Hello,
I have a model that estimates average sales between three distinct groups for comparison between the groups. My model was based in part off of this post: Bayesian Estimation Supersedes the T-Test — PyMC3 3.11.5 documentation
I’d like to add a vertical line that represents the average of my observed data. See model below:
# Develop a probability model that corresponds to estimating the difference between the two
mean_sales = y.value.mean()
std_sales = y.value.std()*2
sigma_low = 1
sigma_high = 10
#set the mean to the mean of the entire group to pool the estimates within the entire dataset. Set the pooled standard deviation to twice the standard deviation to account for any outliars within
#each group
with pm.Model() as model:
promo_week_mean = pm.Normal("promo_week_mean", mu = mean_sales, sigma=std_sales)

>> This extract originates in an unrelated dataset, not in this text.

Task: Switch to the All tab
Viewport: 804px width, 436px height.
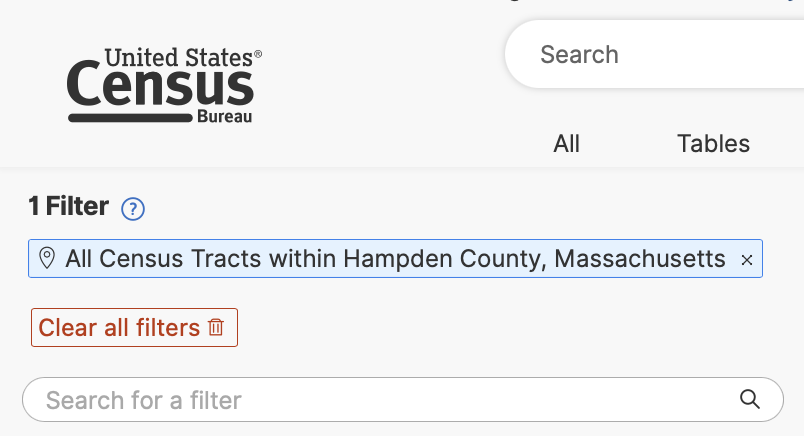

promo_month_mean = pm.Normal("promo_month_mean", mu = mean_sales, sigma=std_sales)
nonpromo_mean = pm.Normal("nonpromo_mean", mu = mean_sales, sigma=std_sales)
#assign uniform priors for standard deviations over our two groups for a plausible range of deviation of sales
promo_week_std=pm.Uniform("promo_week_std", lower=sigma_low, upper=sigma_high)
promo_month_std=pm.Uniform("promo_month_std", lower=sigma_low, upper=sigma_high)
nonpromo_std=pm.Uniform("nonpromo_std", lower=sigma_low, upper=sigma_high)
group1 = pm.Normal("promo_week", mu = promo_week_mean, sigma = promo_week_std,observed=promo_week)
group2 = pm.Normal("nonpromo", mu = promo_month_mean, sigma=nonpromo_std, observed=nonpromo)
group3 = pm.Normal("promo_month", mu = nonpromo_mean, sigma = promo_month_std, observed=promo_month)
diff_of_means_week = pm.Deterministic("difference of means week", promo_week_mean - nonpromo_mean)
diff_of_stds_week = pm.Deterministic("difference of stds week", promo_week_std - nonpromo_std)
diff_of_means_month = pm.Deterministic("difference of means months", promo_month_mean - nonpromo_mean)
diff_of_stds_month = pm.Deterministic("difference of stds months", promo_month_std - nonpromo_std)
diff_of_promos_mean = pm.Deterministic("difference of means promos", promo_month_mean - promo_week_mean)
diff_of_promos_std = pm.Deterministic("difference of stds promos", promo_month_std - promo_week_std)
# effect_size = pm.Deterministic(
# "effect size", diff_of_means / np.sqrt((promo_std ** 2 + nonpromo_std ** 2) / 2)
# )
trace = pm.sampling_jax.sample_numpyro_nuts(draws = 1000, tune=1000, target_accept = .95, idata_kwargs={"log_likelihood": False})
Here is what I"m producing in terms of plots:
az.plot_posterior(
trace,
var_names=["promo_week_mean","promo_month_mean", "nonpromo_mean"],
color="#87ceeb",
# ref_val = promo_week.mean()
);
I know I can add a ref-value but I need to add three distinct ref values corresponding with actuals to the three distinct groups. Is there a way to do this or will I need to do one at a time?